What you will do
Write the next part of the news report on COVID-19 in Worcester County, Massachusetts, starting right after its final sentence.

Excerpted text
• • • • •

BOSTON — Late October and it’s still 70+ degrees in central Massachusetts. At Worcester’s Elm Park, it was a scene out of the ‘Before Times.’ Residents fed ducks, pushed strollers and relaxed on benches. What they didn’t do was don masks.
But across the street at the Price Chopper, the continuing reality. With Worcester entering the second month of an indoor mask mandate, shoppers had no choice but to cover mouths and noses.
“I feel like it’s been for so long now it’s not too much of an adjustment to have to put it back on,” said one resident.
“There’s still an uneasy feeling of, you know, when are we really going to have this behind us?” another added.
Masks remain the most obvious sign that this pandemic is not all behind us. And then there are the numbers. Worcester County reported more than 3,000 new infections to the state Department of Public Health in the two-week period of October 3-16. That pushed the county incidence rate up to 26.6/100,000 and the positivity rate to 2.56%. Both those rates are well above the state average.
“We’re seeing different curves, different spread of the virus, in different areas of the county,” said Dr. Richard Ellison, an infectious disease specialist at UMass Memorial Medical Center.
For example, Ellison said cases in Worcester proper, at least based on the numbers of those coming to the hospital with COVID, have been stable for three weeks. But in satellite facilities in Marlborough and Clinton, COVID is on the rise.
Overall, Ellison said Worcester County seems to be caught in a typical Delta wave pattern, in which cases rise rapidly and eventually tumble, but then the arrest stalls and steadies into a plateau.
“We don’t know if this is related to the virus itself or whether other things are going on,” Ellison said. “We went through a time period where there was probably transmission linked to individuals going back to school. Now, as we’ve gotten through that, the weather’s gotten colder.”
And that change in weather, which drives people indoors and in closer contact with one another, coupled with the stubbornly stable case numbers, worries Ellison. With the holidays just weeks away, he said COVID case numbers just haven’t shrunk enough – even in Massachusetts, a state doing well with vaccinations – to completely stand down just yet.
Because there is still the possibility that the Delta variant could trigger a new spike in infections. And that could lead to the emergence of another variant as the virus figures out a way to survive.

• • • • •

Exercise data

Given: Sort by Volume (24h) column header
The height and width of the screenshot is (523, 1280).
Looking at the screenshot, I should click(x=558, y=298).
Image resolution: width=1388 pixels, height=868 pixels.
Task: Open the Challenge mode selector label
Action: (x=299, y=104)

• • • • •

Expected answer
“This virus does have a mutation rate almost the same amount as you see with flu,” Ellison said. “Some of the mutations are going to be mild, they’re not really going to change anything. But some of the variants may lead to larger amounts of the virus in someone’s nose or make it grow faster. Under those conditions, it could more easily spread.”
That was the situation with the Delta variant.
And in recent days, health officials in the UK have expressed concern about a sudden rise in new COVID cases at the same time sequencing has picked up a sub-lineage of the Delta variant that may be 10-to-15% more transmissible than its parent. So far, three cases in the U.S. have been linked to this potentially amped Delta, though that may very well be an underestimation, given only a small sample of positive tests are genetically sequenced to determine which version of the virus is to blame for any given infection.
With the only thing certain about the pandemic being the uncertainty – and the holidays looming – municipalities face tricky decisions on whether to keep mask restrictions in place.
Boston city officials said the indoor mask mandate is staying in place for now even though the COVID incidence rate in the city is falling and the positive-test rate is low and stable. Additionally, 65% of Boston residents are fully vaccinated, according to the city’s COVID Dashboard.
Friday, Worcester city officials have a planned COVID-19 briefing, and one likely topic will be the future of the indoor mask mandate. With COVID numbers going in the wrong direction in the state’s second-largest city, it would probably be more of a surprise to see mask restrictions eased.
Worcester resident Anthony Russo is ready for whatever.
“I’ll respect it,” Russo said. “I mean, like I said, I’d rather that than them saying you can’t go out anymore. Because I remember the first lockdown and that was not fun, to say the least.”